### WORK TO COMPLETE
Find every line in the records below that contains the word "signal", and copy each of those lines.

[Records for locating displayed items]
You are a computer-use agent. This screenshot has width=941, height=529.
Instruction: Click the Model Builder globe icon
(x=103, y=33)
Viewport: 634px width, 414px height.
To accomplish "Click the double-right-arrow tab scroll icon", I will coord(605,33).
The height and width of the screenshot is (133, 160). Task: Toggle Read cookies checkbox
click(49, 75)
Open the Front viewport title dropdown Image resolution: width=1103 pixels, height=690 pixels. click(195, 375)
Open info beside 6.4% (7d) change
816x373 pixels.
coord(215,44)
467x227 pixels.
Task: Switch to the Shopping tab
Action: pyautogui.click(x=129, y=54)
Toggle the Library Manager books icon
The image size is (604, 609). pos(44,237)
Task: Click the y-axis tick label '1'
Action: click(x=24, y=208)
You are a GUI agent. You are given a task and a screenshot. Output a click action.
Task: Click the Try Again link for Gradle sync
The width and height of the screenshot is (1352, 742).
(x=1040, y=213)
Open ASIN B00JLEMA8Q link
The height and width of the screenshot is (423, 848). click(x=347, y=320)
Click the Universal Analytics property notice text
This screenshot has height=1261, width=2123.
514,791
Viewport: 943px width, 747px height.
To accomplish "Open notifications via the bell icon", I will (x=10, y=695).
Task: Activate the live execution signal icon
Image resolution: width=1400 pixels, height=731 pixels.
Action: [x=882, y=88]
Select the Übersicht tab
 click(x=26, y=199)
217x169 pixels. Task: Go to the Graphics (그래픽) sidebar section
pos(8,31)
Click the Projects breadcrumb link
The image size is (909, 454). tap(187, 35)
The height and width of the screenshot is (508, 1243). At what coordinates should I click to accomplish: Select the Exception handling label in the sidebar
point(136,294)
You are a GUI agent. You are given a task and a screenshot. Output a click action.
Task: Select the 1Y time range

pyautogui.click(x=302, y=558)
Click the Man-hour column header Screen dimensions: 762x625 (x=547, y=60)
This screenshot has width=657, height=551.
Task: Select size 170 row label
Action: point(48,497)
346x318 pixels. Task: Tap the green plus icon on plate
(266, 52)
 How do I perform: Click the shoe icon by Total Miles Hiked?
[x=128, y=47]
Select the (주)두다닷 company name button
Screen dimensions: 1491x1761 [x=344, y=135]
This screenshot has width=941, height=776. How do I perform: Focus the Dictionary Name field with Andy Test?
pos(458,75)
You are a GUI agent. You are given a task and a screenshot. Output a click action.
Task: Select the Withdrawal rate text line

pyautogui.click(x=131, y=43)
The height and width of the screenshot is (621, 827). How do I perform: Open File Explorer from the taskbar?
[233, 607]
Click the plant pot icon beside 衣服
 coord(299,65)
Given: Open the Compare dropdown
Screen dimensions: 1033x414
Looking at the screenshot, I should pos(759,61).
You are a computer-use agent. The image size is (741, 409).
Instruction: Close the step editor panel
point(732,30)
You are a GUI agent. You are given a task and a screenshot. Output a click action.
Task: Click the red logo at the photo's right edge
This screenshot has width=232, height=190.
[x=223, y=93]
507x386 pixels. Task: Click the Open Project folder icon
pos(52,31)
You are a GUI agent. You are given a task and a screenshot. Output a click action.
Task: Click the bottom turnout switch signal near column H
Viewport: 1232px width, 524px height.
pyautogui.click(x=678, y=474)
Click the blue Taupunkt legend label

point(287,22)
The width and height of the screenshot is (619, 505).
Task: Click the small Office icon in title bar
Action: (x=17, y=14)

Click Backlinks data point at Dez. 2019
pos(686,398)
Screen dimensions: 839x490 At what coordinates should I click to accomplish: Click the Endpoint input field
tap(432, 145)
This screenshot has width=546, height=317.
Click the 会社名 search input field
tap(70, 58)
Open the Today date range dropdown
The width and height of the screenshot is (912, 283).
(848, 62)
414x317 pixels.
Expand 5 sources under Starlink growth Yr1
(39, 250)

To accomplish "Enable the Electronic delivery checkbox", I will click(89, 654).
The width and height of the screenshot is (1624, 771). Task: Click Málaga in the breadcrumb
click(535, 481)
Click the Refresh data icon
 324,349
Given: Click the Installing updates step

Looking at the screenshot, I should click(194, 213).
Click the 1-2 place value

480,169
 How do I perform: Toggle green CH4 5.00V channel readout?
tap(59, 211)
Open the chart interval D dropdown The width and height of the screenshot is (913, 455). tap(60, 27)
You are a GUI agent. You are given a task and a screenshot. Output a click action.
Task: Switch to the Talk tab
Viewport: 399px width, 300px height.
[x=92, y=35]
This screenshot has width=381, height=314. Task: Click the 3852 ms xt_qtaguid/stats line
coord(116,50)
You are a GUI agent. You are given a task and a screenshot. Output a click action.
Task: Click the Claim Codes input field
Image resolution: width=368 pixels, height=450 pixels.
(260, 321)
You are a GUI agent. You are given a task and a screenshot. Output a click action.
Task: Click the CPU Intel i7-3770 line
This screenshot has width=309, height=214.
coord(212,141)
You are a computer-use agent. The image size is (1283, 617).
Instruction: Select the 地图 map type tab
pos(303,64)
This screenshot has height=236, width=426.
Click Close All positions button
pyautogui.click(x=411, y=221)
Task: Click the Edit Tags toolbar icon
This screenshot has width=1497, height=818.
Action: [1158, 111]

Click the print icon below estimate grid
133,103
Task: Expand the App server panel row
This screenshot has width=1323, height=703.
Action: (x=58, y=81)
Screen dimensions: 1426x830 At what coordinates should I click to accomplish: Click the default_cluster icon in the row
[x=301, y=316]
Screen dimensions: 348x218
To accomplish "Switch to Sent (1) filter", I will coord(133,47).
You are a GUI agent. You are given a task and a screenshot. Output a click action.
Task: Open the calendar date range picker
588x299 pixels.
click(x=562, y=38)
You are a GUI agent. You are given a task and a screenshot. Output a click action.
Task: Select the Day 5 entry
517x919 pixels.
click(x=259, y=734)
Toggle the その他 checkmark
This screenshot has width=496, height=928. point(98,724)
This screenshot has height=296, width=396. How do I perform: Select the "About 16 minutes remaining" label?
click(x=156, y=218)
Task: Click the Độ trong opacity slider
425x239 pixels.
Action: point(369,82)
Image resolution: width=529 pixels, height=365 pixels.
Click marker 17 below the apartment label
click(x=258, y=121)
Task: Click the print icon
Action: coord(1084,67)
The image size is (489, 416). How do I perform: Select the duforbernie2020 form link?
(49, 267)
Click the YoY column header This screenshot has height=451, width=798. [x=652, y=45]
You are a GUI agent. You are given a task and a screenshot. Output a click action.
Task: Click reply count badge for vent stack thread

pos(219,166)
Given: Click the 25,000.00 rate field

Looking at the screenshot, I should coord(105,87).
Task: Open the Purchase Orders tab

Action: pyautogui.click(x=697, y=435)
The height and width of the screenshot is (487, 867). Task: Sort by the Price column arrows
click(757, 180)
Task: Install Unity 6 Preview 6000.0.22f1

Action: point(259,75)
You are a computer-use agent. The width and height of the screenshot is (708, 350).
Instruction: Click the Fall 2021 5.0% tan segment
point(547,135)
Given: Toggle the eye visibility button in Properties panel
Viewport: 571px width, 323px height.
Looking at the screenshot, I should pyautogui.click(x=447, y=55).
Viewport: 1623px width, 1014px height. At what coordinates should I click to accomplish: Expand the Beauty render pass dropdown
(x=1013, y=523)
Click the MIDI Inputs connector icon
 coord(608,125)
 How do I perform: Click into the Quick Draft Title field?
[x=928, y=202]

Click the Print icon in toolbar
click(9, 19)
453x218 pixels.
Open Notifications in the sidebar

### IN RESPONSE
Task: Activate the live execution signal icon
Task: Click the bottom turnout switch signal near column H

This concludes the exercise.